スチームコンプレッサーは駆動蒸気を用いて低圧蒸気を昇圧。これにより、これまで廃棄していた蒸気を回収・再利用でき、省エネルギーに加えて、見た目(白煙)の改善や湿気など環境改善が可能です。
以下では、スチームコンプレッサーの3つの使用例をご紹介します。
給水タンクから湯気が立ち込める
改善前
大気解放系でドレン回収を行う「オープン回収」では、回収ドレン圧力の高さや、回収量の多さによっては回収タンクからフラッシュ蒸気が大量に発生します。
この回収タンクから発生するフラッシュ蒸気をスチームコンプレッサーで回収し、省エネルギーと環境改善を実現します。
スチームコンプレッサーは大気圧蒸気を回収できるため圧力容器が不要です。
改善後
余剰低圧蒸気の昇圧・再利用
改善前
蒸気タービンで発電を行っている事業所では、電力負荷と蒸気負荷の不一致が生じることがあります。
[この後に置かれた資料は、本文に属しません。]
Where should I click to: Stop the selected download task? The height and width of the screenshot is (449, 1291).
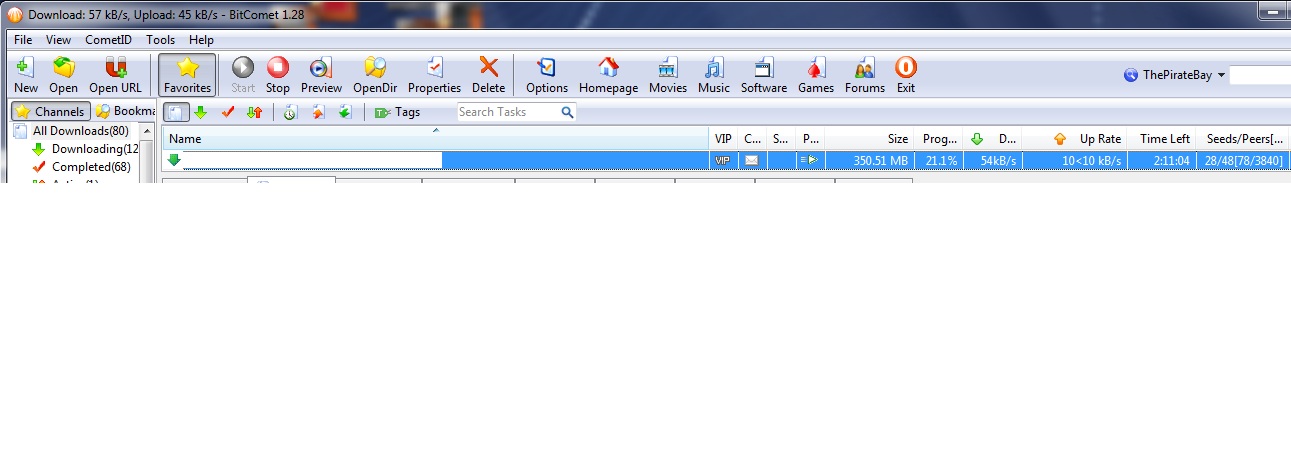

復水器を持たない背圧タービンからは排気蒸気が生じるため、発電が優先された場合、最も低い圧力の蒸気が余剰となり、最終的には放蒸することになります。
この余剰蒸気をスチームコンプレッサーで回収し、省エネルギーと環境改善を実現します。
改善後
円筒状 回転式 熱交換器のブローによる蒸気ロス
改善前
円筒形状で回転する熱交換器を使用する装置では、遠心力によってドレンが排出されにくいことに加えてスチームトラップの蒸気障害により、熱交換器内部にドレンが滞留して温度ムラが発生することがあります。これを避けるため、間欠的にスチームトラップバイパス弁をブローする対策がとられます。
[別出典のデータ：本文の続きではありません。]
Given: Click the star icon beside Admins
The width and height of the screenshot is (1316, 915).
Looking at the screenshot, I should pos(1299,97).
ブロー蒸気をなくすためには、スチームトラップ手前のドレンヘッダーで気液分離して、蒸気部分をスチームコンプレッサーで回収します。スチームコンプレッサーから吐出される蒸気は、再び熱交換器へ供給することで自己循環回路を形成します。これにより省エネルギーと環境改善を実現します。
改善後
流量計の設置
設置目的
スチームコンプレッサーの状態監視および省エネ効果把握
※スチームコンプレッサーはワンポイント設計であるため、蒸気流量の監視が必要です。
ここがポイント
- 駆動蒸気、吸入蒸気、吐出蒸気それぞれを計測する
- 各系統の蒸気圧力は変動する可能性があるためリアルタイムの質量流量補正が必須
- 過熱蒸気を使用する場合は、温度と圧力両方を使用したリアルタイムの質量流量補正が必要
さらに詳しく
吐出蒸気流量と駆動蒸気流量の差を求めれば吸入蒸気流量を算出することができますが、流量や圧力の変動がある場合には3つの系統をそれぞれ計測しておくことで変動要因を特定したり対策を立てたりする際に役立ちます。